There was one occasion when I was on several potions and lotions at the same time; cures for back pain added to antibiotics after having a wisdom tooth removed. Along with this I have some regular treatments on the go for allergies and the like. All in all quite a cocktail of, what I am assured are, legal drugs so long as I don’t go bike riding in France wearing a yellow jersey.

Even with these ‘Man’ difficulties I seldom get a look-in when it comes to sympathy because I am usually last in the queue after our four daughters. You can imagine that one runny nose follows another, leading to several weeks of extra toilet role use.

All our girls are blond with long hair so we also had weeks of hair treatment following an infestation of friends; the creepy crawly variety. We used the ‘they prefer clean hair’ encouragement used by our own parents but everyone knows that it is not the most positive thing to have.

We tried all the remedies but in the end it was evenings of combing that seem to do the trick. Even writing this I have started to itch as my nervous system comes out in sympathy.

I tend to get the least amount of sympathy when it comes to sports injuries; I am sure that it must be part of the NHS training to be less concerned, perhaps because they are seen as self inflicted. ‘I told you that you were too old to play such games’ my wife would often say as I hobbled back from playing football. All sports are capable of providing proof to my wife that I should begin to settle down. I once injured a fellow squash player when I rifled the ball directly into his eye causing him five days in hospital and two weeks of blindness. I have even been known to break a finger nail whilst playing crib with my father-in-law; sometimes the smallest of injuries can hurt the most.

Perhaps the most bazaar pain I have caused myself is during a five-a-side football competition. It was part of the rules that everyone should play in goals for fifteen minutes during the night. (This is the sporting equivalent of every musician having to play the drums for one song during a concert). I have met very few people who enjoy being in goals, those that do tend to be drummers.

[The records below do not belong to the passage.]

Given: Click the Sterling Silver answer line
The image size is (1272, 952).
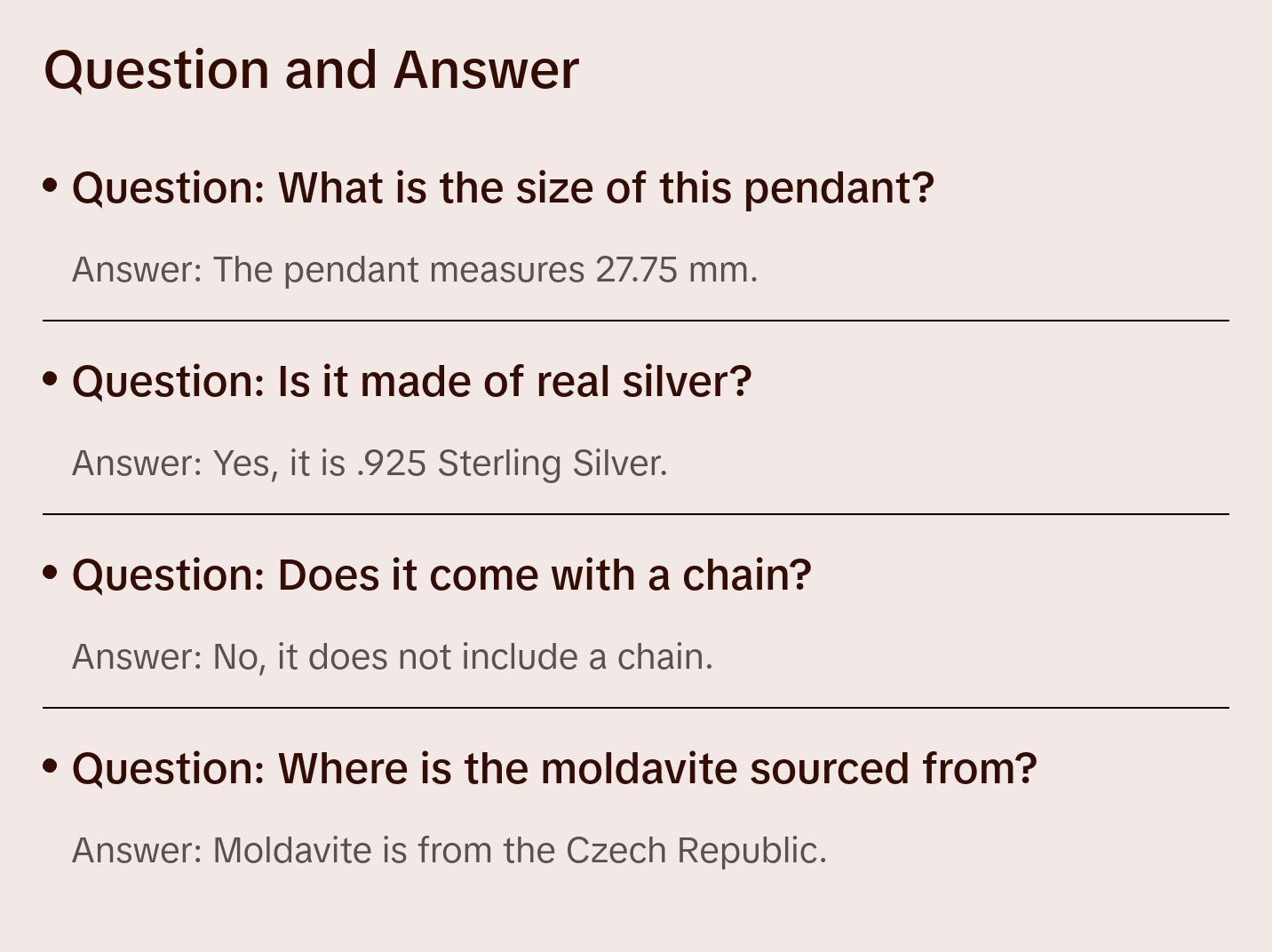Looking at the screenshot, I should point(370,464).
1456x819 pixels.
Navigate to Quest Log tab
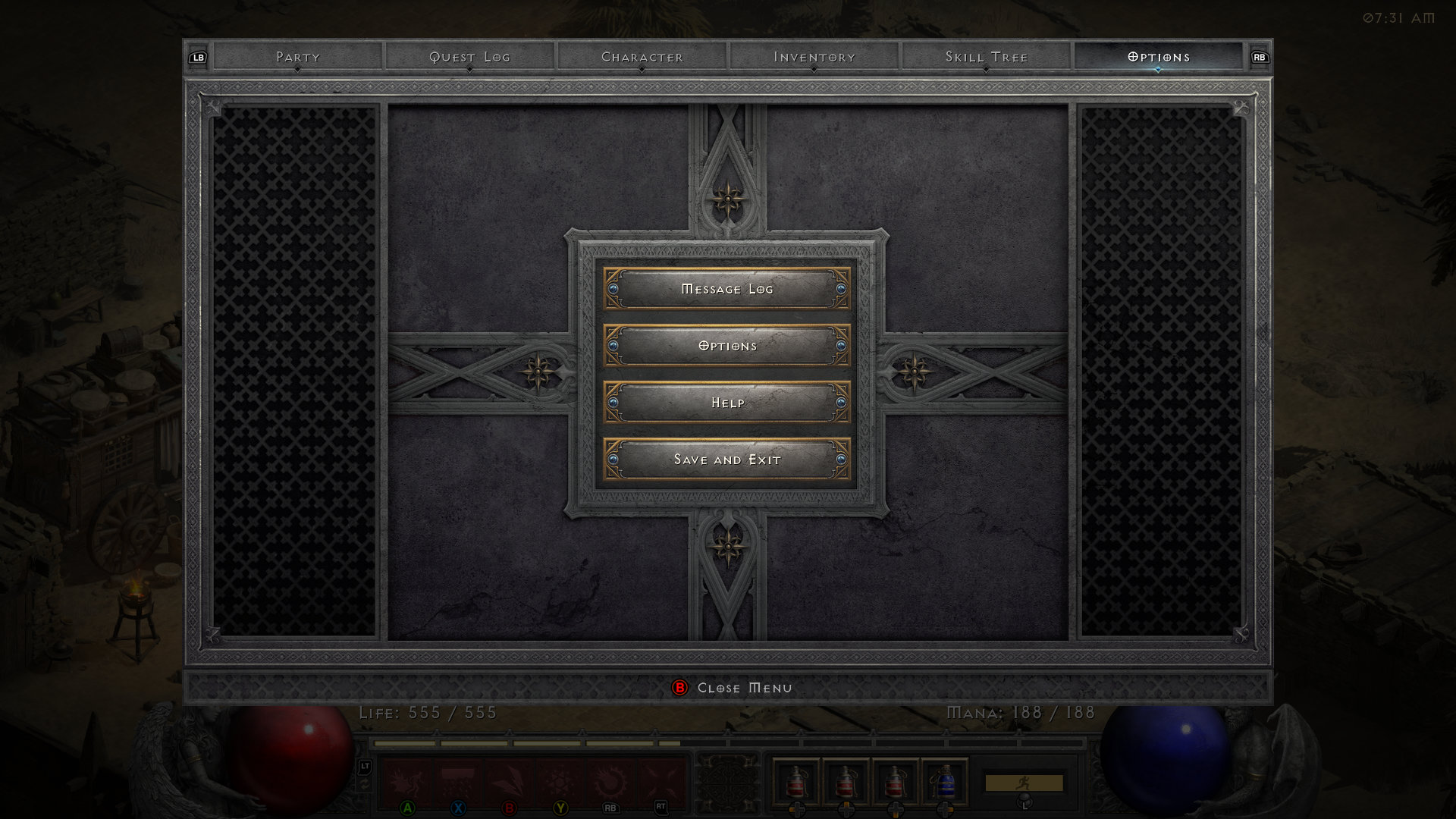point(469,57)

As on all other occasions I tend to keep my inhaler as near as possible just incase I need some breathing help; I had the advantage of a breast pocket in which to keep my medicine.

I took my turn between the pegs and did my best not get injured in any sensitive area. I must have had a rush of enthusiasm because I dived for a ball to perform a near heroic save only to land on the inhaler in my pocket. Lying in casualty a few hours later I understood the hospitals staff’s amusement at the fact that an asthma inhaler had been the cause of two broken ribs.

I returned home to my private nurse to be greeted with one of her usual loving post-match looks. I handed her my prescription for two items that would cost us the best part of our take-away money.

‘I have thought of another ‘Man’ malady to add to the collection’, said my bride, ‘Man Poverty’; I am sure I heard her chuckle as she headed off to the chemist.